*Work task*:
Nothing below is to be printed except the lines between the line holding "Click the Bridging status label" and the line holding "You are a computer-use agent. 581x435 pixels.", inclusive, each exactly as it appears.

*Records for processing*:
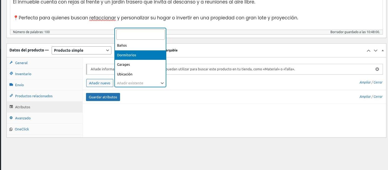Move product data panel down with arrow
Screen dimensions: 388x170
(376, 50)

---

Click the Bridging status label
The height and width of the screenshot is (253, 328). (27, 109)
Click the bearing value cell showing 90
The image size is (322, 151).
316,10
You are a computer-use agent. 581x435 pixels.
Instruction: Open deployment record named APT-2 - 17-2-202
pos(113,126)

*Answer to the exercise*:
Click the Bridging status label
The height and width of the screenshot is (253, 328). (27, 109)
Click the bearing value cell showing 90
The image size is (322, 151).
316,10
You are a computer-use agent. 581x435 pixels.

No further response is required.